* [WORK TO BE COMPLETED]:
Transcribe everything from the line containing "The image size" down to the line containing "point(481,768)", including both of those lines, and omit the pictures from your answer.

* [RECORDS TO USE]:
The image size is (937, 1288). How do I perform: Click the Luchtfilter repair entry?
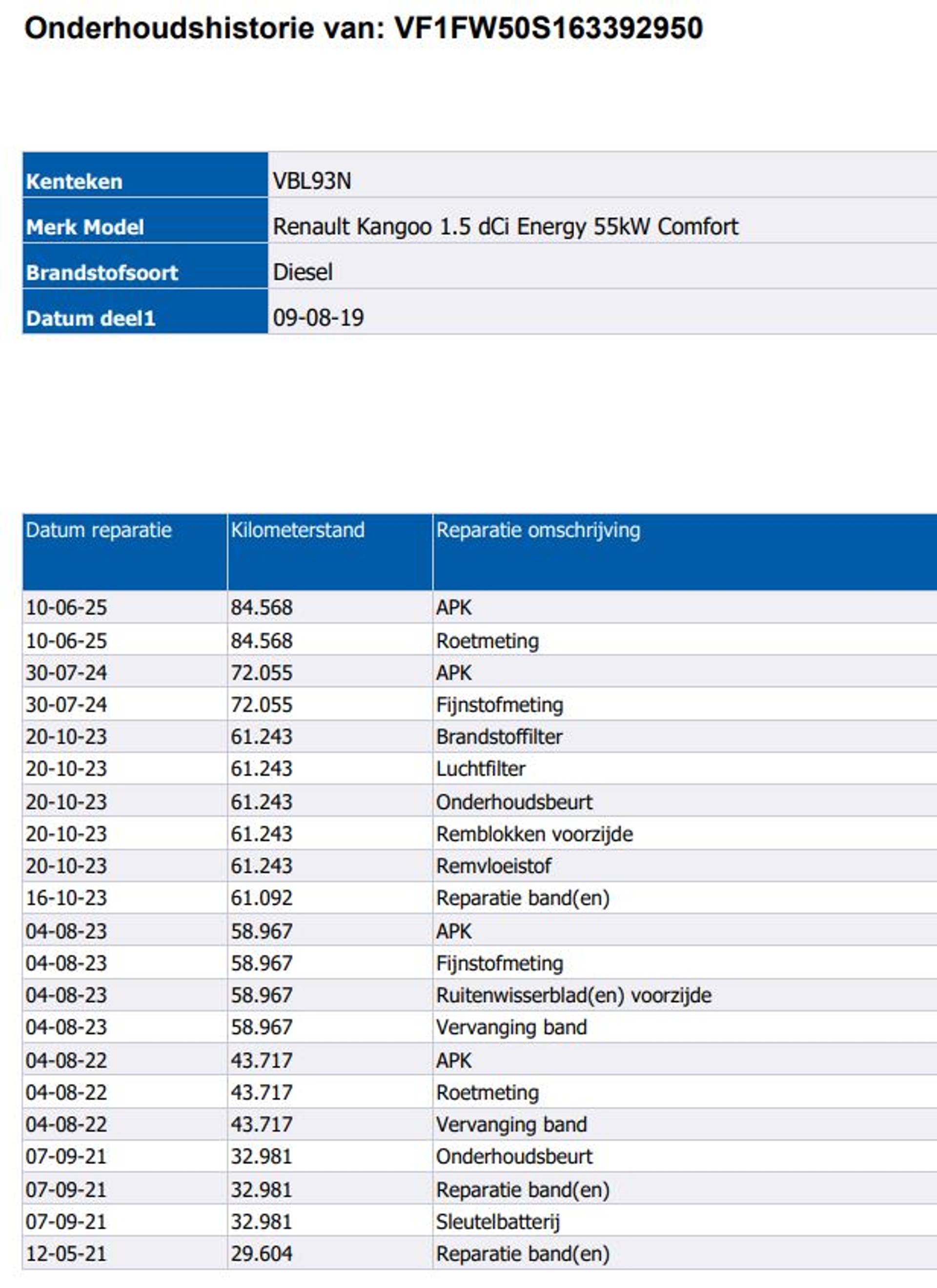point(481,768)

---

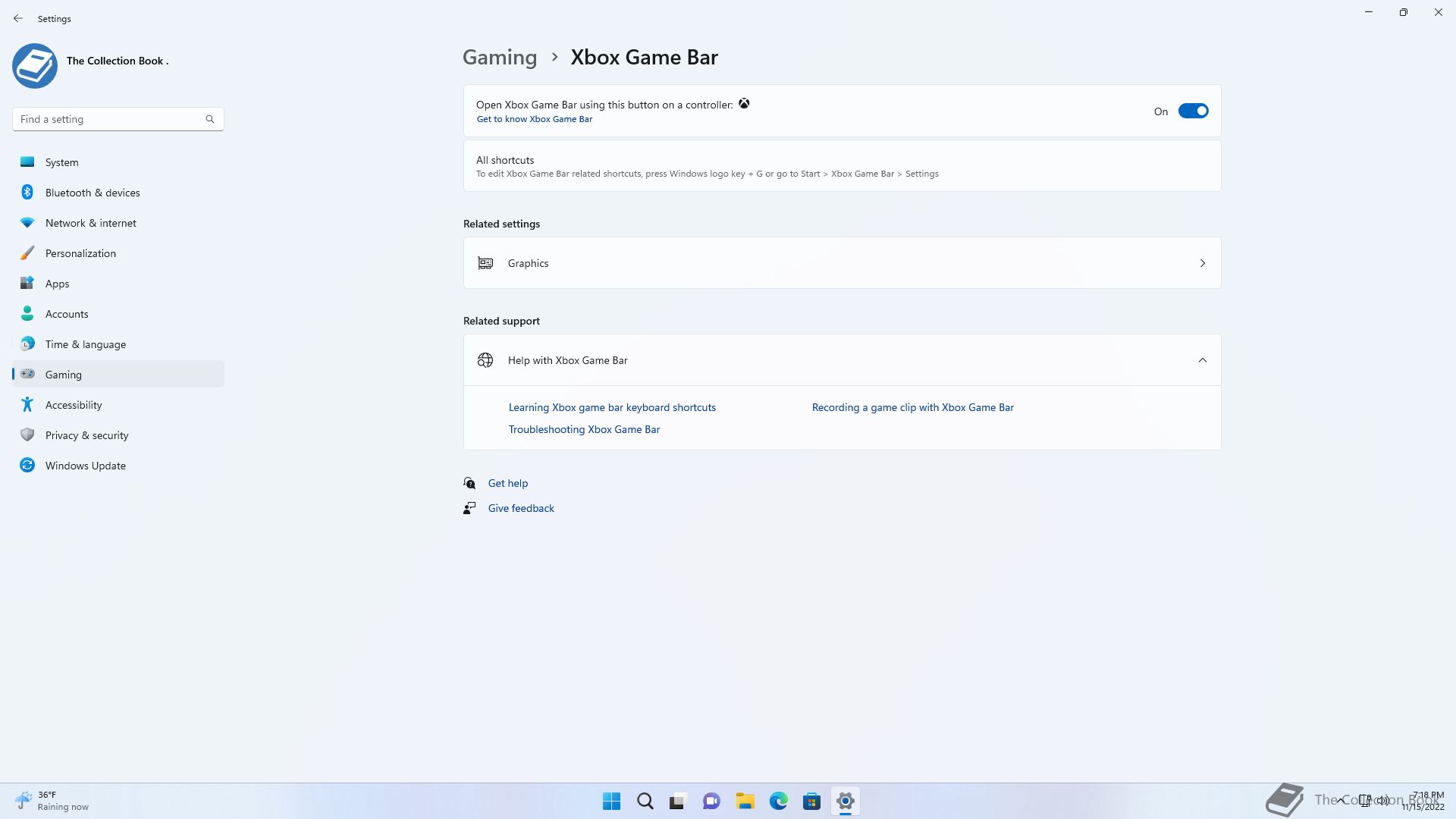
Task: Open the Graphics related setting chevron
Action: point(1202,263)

...

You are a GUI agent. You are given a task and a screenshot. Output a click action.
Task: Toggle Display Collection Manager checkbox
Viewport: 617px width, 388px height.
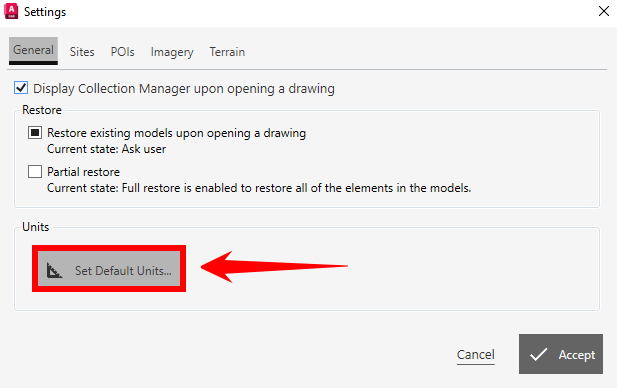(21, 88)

* [FINAL ANSWER]:
The image size is (937, 1288). How do I perform: Click the Luchtfilter repair entry?
point(481,768)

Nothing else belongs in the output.